Correlation of Pathological Complete Response with Radiological Evaluation after Neoadjuvant Chemotherapy of Breast Carcinoma
|Hesham Elghazaly1*, Naglaa Abdel Razek2, EliaAnies3, Shady Elia3 and Omar Youssef4|
|1Clinical Oncology Department, Ain Shams University, Egypt|
|2Radiology Department, Cairo University, Egypt|
|3Pathology Department, Cairo University, Egypt|
|4Surgical Oncology Department NCI, Cairo University, Egypt|
|Corresponding Author :||Hesham Elghazaly
Faculty of Medicine, Ain Shams University
Clinical oncology Department, Egypt
E-mail: [email protected]
|Received September 08, 2013; Accepted November 17, 2013; Published November 20, 2013|
|Citation: Elghazaly H, Razek NA, Anies E, Elia S, Youssef O (2013) Correlation of Pathological Complete Response with Radiological Evaluation after Neoadjuvant Chemotherapy of Breast Carcinoma. J Cell Sci Ther 4:149. doi: 10.4172/2157-7013.1000149|
|Copyright: © 2013 Elghazaly H, et al. This is an open-access article distributed under the terms of the Creative Commons Attribution License, which permits unrestricted use, distribution, and reproduction in any medium, provided the original author and source are credited.|
Introduction: Neoadjuvant chemotherapy is the standard treatment modality in locally advanced breast cancer, and accepted as an alternate modality in operable breast cancer. Pathological Complete Response (pCR) is a surrogate for better outcome. The identification of the most sensitive clinical and radiological method to pCR will be helpful in patient’s management.
Patients and methods: Multicenterprospective study assessed the correlation between (pCR) and radiological Complete Response (rCR) using different radiological modalities. 125 female with primary measurable stage II or III non inflammatory breast cancer, were enrolled in the study after pathological confirmation using image guided core biopsy. Pathological assessment was done. All eligible cases received neoadjuvant chemotherapy (FEC) IV every 3 weeks for three cycles followed by Docetaxel IV every 3 weeks for three cycles. Trastuzumab was added in Her2neu positive patients concomitantly with docetaxel. Radiological evaluation was done before chemotherapy and prior to definitive surgery. pCR was defined as complete disappearance of invasive tumor cells in both breast surgical specimen and lymph nodes. Patients who achieved pCR were correlated with truly positive rCR by different modalities. The results were statistically analyzed using the Kappa method for agreement.

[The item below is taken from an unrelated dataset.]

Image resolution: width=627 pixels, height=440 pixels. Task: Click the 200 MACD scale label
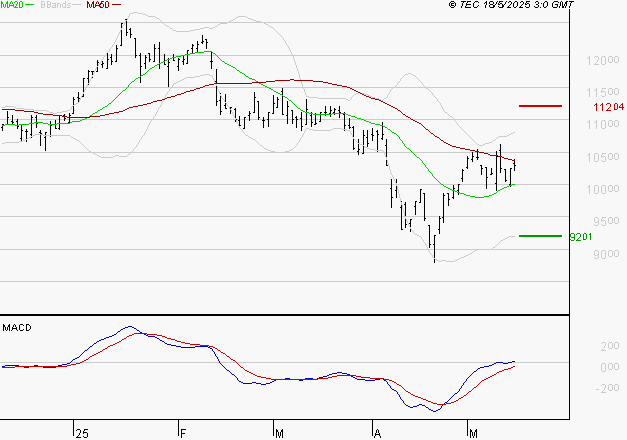pos(610,346)
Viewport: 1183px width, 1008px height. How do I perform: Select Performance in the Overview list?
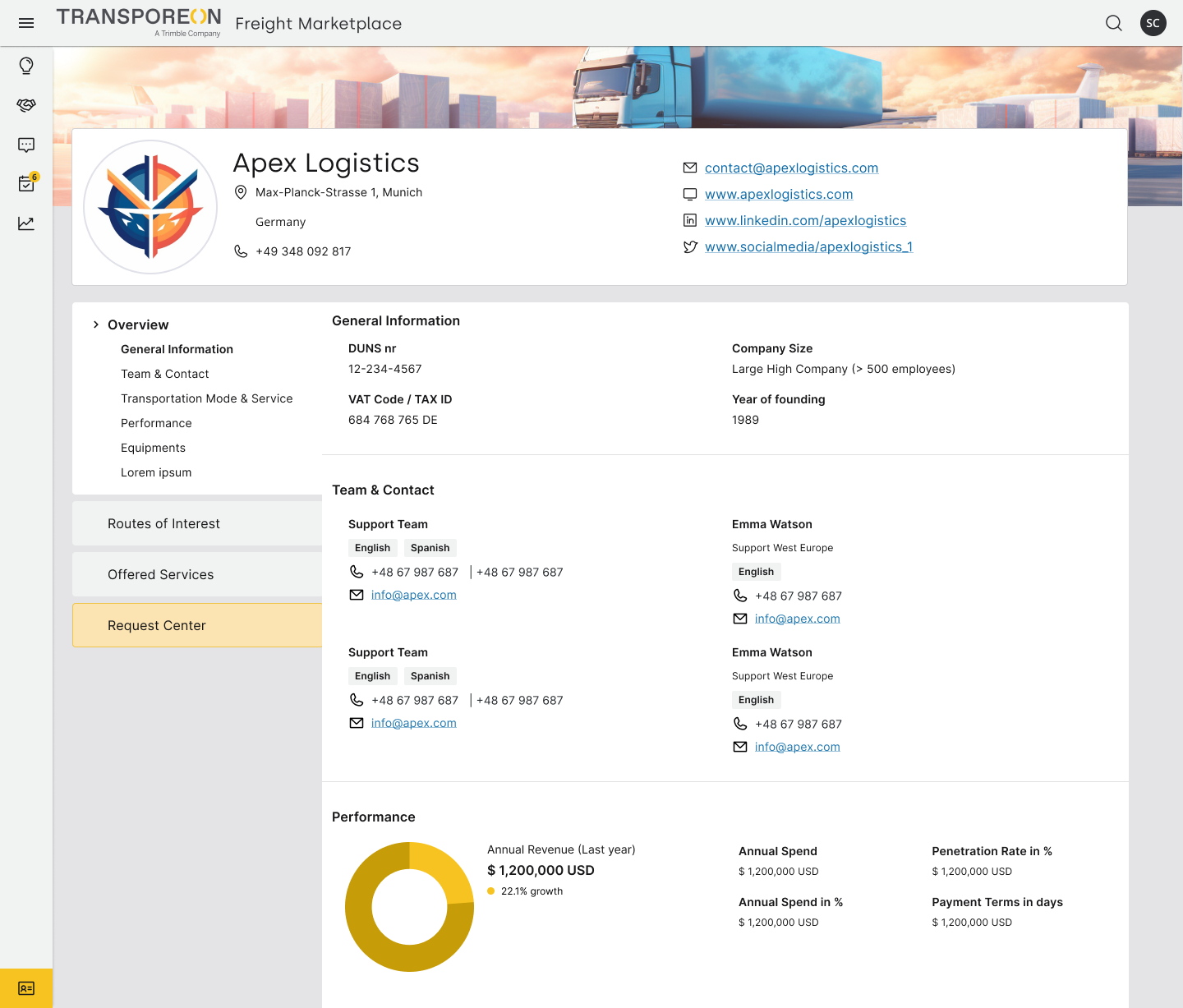(x=156, y=423)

Results: 20% of the patients achieved pCR 25/125. All these patients received 6 cycles of chemotherapy, only 4 patients received Trastuzumab. Conservative surgery was performed in 80% of cases and MRM in 5/25 of them. True radiological Complete Response (rCR) was achieved in 56% of patients by mammography, 17/25 (68%) of patients by ultrasonography who showed complete disappearance of the mass. 23/25 (92%) achieved rCR morphologically by Dynamic MR-Mammography and in 24/25 (96%) of cases using the kinetic data. MR Spectroscopy showed rCR in (92%) cases. In our study, predictions made on the basis of MRI showed a better correlation with the pathological response after neoadjuvant chemotherapy than did estimations made on the basis of mammography or sonography. The sensitivity, specificity, PPV and NPV for Dynamic MRI in predicting complete pathological response were 96%, 94%, 89% and 99% respectively. The sensitivity, specificity, PPV and NPV for MRS were 92%, 92%, 85% and 97% respectively while the sensitivity, specificity, PPV and NPV for Mammography were 44%, 87%, 61% and 87% respectively and the sensitivity, specificity, PPV and NPV for ultrasonography were 68%, 90%, 77% and 92% respectively.
Conclusion: The most sensitive radiological methods correlated with pCR were dynamic MR mammography and MR Spectroscopy, further studies using new modalities and larger number of patients is required to confirm our results.